This colorful hamlet gives visitors a look at what a small town in this area was like a century or so ago -- it's the second-oldest town in Finland. Simply strolling the Old Quarter, shopping for handicrafts, art, paintings, chocolates, exotic mustards, and smoked fish is a charming way to spend an afternoon. The town is especially appealing in the weeks before Christmas, when it goes out of its way to evoke an endlessly cheerful Finland of long ago.

Founded by Swedish settlers in 1346 at the mouth of a river, Porvoo was already an important trading center in the Middle Ages. Ships commandeered by member cities of the Hanseatic league unloaded then-exotic delicacies here, including wine, dried fruits, and spices, and loaded up on local products that included dried fish, butter, timber, tar, and flax.
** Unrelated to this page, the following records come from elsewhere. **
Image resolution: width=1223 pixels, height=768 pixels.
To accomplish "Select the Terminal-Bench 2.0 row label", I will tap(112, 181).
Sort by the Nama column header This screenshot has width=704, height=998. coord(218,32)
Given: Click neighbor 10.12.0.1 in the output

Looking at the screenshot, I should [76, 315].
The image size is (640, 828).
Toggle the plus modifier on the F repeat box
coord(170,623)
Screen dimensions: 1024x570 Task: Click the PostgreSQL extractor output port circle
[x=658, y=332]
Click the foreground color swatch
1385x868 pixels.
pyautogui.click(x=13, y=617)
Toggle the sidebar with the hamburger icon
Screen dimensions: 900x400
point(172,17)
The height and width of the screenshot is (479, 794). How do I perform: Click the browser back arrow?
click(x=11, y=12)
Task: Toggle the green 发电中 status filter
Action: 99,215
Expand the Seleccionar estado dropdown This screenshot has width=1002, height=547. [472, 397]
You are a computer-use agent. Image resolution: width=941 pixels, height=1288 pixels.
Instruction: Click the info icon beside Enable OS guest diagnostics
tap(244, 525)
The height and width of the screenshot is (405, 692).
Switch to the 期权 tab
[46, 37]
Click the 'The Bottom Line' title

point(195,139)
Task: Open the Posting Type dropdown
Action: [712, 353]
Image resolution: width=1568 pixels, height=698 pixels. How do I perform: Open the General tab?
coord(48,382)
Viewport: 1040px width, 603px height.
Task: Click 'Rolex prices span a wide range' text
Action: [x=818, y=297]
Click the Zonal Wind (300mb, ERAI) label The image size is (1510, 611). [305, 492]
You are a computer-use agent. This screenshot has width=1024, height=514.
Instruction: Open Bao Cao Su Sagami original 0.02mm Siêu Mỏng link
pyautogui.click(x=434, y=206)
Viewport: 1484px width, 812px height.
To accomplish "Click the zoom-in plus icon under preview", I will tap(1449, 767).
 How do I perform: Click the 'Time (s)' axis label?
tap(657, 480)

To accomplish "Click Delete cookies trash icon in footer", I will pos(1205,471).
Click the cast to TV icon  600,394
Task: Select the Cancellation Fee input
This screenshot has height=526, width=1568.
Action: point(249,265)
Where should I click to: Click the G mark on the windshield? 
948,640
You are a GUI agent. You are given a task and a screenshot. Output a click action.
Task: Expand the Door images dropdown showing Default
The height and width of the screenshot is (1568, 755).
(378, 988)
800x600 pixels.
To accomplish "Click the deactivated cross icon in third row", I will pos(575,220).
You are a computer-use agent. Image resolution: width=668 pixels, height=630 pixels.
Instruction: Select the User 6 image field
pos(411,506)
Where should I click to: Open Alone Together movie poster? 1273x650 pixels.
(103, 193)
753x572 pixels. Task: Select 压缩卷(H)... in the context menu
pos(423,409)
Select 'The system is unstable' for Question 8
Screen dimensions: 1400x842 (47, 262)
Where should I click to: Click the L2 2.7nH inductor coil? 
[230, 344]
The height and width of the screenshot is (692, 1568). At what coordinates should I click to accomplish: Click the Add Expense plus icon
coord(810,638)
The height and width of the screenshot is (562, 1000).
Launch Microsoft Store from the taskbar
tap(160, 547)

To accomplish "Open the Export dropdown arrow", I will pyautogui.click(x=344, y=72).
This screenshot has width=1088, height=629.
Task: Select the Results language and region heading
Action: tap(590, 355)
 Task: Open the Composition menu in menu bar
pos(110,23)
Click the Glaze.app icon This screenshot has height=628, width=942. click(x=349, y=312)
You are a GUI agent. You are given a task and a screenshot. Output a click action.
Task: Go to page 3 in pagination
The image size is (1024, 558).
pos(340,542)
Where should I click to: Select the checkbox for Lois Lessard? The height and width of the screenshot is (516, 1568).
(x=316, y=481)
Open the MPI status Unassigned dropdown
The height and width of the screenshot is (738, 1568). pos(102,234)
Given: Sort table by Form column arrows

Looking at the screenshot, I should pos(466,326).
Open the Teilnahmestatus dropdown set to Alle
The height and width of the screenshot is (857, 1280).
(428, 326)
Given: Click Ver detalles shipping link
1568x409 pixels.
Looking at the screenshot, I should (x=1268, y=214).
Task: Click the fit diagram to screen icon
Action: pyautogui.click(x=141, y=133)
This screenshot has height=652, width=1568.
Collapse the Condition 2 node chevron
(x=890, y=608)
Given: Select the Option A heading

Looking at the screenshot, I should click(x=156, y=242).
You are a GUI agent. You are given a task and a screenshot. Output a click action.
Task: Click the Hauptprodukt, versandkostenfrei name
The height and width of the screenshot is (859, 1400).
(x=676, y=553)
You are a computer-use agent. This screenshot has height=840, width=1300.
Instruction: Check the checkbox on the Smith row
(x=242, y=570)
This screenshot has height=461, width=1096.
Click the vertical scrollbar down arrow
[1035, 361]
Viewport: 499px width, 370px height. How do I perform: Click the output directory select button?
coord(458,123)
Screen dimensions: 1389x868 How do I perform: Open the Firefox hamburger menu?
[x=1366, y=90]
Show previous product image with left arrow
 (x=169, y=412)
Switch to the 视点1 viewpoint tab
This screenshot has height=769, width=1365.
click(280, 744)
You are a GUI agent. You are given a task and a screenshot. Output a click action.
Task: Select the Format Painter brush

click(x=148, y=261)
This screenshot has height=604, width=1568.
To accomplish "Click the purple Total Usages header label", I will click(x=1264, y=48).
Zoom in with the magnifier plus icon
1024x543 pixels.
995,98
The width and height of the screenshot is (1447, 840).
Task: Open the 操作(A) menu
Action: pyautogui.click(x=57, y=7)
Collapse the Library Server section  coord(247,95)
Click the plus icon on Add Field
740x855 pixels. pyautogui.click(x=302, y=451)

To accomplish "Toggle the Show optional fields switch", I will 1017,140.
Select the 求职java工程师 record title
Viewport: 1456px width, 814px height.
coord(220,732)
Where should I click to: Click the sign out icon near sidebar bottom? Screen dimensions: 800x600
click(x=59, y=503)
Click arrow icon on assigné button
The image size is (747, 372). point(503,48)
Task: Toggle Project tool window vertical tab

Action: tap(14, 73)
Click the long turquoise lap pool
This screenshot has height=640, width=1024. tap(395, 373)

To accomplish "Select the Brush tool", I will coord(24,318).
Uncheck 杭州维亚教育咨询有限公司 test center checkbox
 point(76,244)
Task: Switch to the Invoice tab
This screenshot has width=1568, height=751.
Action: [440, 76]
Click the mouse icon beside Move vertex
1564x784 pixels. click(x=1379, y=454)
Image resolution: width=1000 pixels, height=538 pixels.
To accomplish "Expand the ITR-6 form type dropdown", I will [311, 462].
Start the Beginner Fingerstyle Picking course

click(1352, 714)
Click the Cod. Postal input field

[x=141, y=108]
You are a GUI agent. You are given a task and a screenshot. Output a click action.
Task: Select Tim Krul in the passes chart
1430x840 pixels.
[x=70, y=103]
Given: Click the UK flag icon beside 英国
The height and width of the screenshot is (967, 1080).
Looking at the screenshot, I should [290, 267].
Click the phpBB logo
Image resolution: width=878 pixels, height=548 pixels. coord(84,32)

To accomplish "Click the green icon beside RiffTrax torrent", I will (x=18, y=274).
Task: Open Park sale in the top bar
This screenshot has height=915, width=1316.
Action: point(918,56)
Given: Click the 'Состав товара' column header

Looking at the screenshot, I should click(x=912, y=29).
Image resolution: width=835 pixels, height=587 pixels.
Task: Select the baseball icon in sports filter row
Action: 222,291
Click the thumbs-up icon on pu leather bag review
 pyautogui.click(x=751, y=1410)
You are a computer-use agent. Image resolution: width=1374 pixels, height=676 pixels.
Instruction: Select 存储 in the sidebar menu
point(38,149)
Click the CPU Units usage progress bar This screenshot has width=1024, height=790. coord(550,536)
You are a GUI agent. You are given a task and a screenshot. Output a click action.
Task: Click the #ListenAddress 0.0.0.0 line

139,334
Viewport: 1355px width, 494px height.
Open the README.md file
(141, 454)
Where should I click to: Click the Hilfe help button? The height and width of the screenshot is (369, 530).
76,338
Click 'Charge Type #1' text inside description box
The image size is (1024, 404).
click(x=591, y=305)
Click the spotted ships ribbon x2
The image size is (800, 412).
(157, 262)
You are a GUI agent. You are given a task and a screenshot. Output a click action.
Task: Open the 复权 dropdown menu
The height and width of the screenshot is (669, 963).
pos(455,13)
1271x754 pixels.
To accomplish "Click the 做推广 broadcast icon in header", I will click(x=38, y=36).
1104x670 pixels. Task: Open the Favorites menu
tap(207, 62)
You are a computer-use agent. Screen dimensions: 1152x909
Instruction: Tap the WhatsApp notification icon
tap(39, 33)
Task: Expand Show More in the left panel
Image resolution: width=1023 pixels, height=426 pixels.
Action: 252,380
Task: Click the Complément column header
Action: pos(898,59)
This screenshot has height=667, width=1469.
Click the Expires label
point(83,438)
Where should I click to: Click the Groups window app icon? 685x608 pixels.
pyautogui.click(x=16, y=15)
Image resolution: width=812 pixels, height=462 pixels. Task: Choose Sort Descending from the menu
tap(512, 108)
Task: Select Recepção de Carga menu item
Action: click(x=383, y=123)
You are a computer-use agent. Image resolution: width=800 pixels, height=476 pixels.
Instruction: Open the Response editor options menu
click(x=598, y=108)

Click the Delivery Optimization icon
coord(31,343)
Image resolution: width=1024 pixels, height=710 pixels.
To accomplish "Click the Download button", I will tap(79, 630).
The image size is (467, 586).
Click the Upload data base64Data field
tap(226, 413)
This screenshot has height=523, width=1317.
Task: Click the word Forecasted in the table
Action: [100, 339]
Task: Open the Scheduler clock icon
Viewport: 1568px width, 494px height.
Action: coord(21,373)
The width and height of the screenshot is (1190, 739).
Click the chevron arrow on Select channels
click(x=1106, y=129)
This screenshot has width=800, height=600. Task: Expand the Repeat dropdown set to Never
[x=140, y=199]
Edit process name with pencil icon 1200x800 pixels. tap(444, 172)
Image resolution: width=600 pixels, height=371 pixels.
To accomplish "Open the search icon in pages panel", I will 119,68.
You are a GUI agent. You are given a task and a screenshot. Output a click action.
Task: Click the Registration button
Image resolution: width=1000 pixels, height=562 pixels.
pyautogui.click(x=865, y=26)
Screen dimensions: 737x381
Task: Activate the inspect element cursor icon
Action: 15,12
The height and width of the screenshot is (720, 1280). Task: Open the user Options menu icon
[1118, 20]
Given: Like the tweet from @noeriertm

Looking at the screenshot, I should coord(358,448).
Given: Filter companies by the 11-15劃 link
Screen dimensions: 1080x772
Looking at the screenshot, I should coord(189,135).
Even before the town was given its charter, the Swedes maintained a wood fortress on a hill that helped control river and sea trade for several centuries. After Sweden relinquished Finland to Russia, Porvoo was the site of the first Finnish Diet in the early 19th century, when Tsar Alexander I made the little country a semiautonomous grand duchy.

Today, the village and its environs boasts a half-dozen art galleries, pottery and jewelry studios and shops, a gamut of antique stores and secondhand shops, and in addition to the separately recommended cathedral, a half-dozen historic churches or chapels. Tip: The town's most famous culinary product is a cylinder-shaped tart, usually consumed at breakfast or with afternoon coffee, that was the favorite pastry of Finland's national poet, J. L. Runeberg. It's widely available in cafes and pastry shops throughout Porvoo.